Amazon says software problem reason for huge Internet outage

The main reason for the flowing outages across the internet on December 7th is automated processes in Amazon’s cloud computing business, according to Amazon.com, which affected everything from Disney amusement parks and Netflix videos to robot vacuums and Adele ticket sales.

In a statement Friday, Amazon said the problem began December 7th when an automated computer program — designed to make its network more reliable — ended up causing a “large number” of its systems to behave strangely unexpectedly. Therefore, that created a wave of activity on Amazon’s networks, ultimately preventing users from accessing some of its cloud services.

“Basically, a bad piece of code was executed automatically, and it caused a snowball effect,” Forrester analyst Brent Ellis said.

The outage persisted because their internal controls and monitoring systems were taken offline by the storm of traffic caused by the original problem,” he noted.

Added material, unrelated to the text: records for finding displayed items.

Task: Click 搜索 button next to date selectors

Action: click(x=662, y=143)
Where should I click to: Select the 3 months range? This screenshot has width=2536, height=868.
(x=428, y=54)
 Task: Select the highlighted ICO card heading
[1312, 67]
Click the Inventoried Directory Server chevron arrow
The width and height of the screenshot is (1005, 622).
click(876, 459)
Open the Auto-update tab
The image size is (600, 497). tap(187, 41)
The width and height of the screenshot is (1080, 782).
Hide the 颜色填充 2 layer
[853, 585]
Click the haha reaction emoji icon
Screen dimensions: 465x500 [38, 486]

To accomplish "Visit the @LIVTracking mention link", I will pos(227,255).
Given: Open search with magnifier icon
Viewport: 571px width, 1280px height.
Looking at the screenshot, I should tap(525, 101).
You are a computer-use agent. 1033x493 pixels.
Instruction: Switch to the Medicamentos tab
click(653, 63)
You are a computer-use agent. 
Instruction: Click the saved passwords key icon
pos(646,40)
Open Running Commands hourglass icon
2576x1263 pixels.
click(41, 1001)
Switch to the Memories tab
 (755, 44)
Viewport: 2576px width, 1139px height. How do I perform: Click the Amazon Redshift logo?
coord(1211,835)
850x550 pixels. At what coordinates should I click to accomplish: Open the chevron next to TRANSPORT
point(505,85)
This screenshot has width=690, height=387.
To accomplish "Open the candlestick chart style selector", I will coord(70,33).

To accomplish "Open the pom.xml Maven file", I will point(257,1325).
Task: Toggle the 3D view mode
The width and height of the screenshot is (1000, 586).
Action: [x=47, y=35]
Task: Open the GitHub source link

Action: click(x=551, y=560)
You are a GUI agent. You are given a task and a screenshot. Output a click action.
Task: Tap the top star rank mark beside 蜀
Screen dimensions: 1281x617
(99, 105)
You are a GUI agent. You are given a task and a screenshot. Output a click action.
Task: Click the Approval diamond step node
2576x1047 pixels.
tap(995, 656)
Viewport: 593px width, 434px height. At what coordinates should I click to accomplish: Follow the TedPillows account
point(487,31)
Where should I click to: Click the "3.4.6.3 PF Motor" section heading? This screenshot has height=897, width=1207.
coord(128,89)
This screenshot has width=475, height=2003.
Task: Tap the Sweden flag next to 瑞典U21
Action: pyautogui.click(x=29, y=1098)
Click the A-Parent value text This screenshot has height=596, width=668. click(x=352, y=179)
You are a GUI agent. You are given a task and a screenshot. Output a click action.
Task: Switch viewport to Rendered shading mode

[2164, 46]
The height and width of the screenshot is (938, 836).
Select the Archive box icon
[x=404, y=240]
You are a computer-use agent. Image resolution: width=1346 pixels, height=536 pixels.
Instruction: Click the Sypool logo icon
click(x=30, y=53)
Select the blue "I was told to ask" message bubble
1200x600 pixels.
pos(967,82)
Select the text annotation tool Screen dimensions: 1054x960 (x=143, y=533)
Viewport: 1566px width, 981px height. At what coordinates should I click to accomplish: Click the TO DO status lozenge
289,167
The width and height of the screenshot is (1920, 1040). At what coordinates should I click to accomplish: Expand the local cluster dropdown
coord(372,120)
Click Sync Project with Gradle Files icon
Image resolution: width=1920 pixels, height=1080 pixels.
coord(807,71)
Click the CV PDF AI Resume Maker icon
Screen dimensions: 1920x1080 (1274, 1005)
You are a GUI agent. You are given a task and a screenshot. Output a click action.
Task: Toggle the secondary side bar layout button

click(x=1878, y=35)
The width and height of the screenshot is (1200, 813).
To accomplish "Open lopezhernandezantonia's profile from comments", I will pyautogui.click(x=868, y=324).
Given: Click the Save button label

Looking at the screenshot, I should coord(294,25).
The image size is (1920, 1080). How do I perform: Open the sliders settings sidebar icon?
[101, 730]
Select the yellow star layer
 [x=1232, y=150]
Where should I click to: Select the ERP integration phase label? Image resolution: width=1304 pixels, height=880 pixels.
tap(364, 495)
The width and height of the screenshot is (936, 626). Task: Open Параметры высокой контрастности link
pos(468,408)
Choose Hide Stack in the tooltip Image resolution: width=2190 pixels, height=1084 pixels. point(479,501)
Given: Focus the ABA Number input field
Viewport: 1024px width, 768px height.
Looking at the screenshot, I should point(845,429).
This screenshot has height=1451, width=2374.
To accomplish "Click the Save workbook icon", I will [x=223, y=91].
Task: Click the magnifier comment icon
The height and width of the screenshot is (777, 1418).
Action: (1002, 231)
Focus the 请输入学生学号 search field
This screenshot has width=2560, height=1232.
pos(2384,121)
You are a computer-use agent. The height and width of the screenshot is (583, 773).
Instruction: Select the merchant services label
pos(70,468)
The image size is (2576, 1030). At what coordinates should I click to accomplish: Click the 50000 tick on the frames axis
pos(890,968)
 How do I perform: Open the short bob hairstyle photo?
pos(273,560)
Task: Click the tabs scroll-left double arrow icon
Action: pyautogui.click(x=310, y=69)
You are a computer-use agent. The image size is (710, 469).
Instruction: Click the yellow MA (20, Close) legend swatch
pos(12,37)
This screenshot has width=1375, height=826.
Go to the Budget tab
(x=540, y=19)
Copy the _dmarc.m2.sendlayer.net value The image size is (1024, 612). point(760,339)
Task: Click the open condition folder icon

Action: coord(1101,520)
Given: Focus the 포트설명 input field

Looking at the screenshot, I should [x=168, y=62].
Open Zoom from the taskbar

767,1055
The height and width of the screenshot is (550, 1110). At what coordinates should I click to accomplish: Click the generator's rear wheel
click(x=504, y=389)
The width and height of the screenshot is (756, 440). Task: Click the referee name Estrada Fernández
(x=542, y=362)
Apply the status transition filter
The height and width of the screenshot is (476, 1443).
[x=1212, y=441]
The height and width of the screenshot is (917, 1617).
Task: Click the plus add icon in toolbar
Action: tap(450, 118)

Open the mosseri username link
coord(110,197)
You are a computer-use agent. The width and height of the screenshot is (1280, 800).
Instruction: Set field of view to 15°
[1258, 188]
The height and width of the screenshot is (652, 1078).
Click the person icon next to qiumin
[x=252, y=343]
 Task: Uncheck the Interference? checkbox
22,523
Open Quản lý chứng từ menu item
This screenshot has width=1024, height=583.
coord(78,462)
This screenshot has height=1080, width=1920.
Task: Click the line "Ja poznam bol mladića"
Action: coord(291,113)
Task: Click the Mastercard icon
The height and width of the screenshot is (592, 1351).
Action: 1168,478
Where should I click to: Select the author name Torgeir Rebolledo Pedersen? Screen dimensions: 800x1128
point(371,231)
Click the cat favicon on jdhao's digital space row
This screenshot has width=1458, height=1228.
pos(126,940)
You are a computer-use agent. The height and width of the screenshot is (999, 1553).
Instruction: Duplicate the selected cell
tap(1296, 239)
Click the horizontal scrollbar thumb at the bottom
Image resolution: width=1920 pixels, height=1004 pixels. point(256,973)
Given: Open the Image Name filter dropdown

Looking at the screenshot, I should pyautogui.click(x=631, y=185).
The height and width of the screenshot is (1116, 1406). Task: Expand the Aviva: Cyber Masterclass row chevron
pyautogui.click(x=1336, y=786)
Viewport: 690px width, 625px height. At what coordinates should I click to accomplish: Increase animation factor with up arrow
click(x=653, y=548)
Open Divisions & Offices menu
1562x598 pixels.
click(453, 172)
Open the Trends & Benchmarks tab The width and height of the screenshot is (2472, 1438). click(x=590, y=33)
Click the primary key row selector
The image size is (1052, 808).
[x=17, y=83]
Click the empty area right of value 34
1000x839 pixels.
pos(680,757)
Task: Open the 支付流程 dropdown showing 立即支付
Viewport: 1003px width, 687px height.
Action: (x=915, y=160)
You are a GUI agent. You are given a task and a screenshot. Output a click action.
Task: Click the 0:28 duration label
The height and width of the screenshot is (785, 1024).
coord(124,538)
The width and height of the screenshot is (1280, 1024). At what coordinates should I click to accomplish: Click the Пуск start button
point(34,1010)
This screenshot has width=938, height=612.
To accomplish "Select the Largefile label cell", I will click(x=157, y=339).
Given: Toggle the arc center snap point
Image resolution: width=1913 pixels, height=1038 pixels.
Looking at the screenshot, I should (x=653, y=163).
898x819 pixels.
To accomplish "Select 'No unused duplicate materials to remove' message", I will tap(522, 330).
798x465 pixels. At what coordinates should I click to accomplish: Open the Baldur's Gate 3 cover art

As such, the nature of the failure prevented teams from pinpointing and fixing the problem, the company added. “They had to use logs to find out what happened, and internal tools were also affected. The rescuers were “extremely deliberate” in restoring service to avoid breaking still-functional workloads and had to contend with a “latent issue” that prevented networking clients from backing off and giving systems a chance to recover,” it noted.

The AWS division has temporarily disabled the scaling that led to the problem and won’t switch it back on until solutions are found.

A solution for the latest glitch is coming within two weeks; however, there’s also an extra network configuration to protect devices in the event of a repeat failure, Amazon said.

On the other hand, Corey Quinn, cloud economist at Duckbill Group, said that “Amazon didn’t explain what this unexpected behavior was, and they didn’t know what it was. So they were guessing when trying to fix it, which is why it took so long.”

While AWS is a reliable service, Amazon’s cloud division last suffered a major incident in 2017, when an employee accidentally turned off more servers than intended during repairs of a billing system.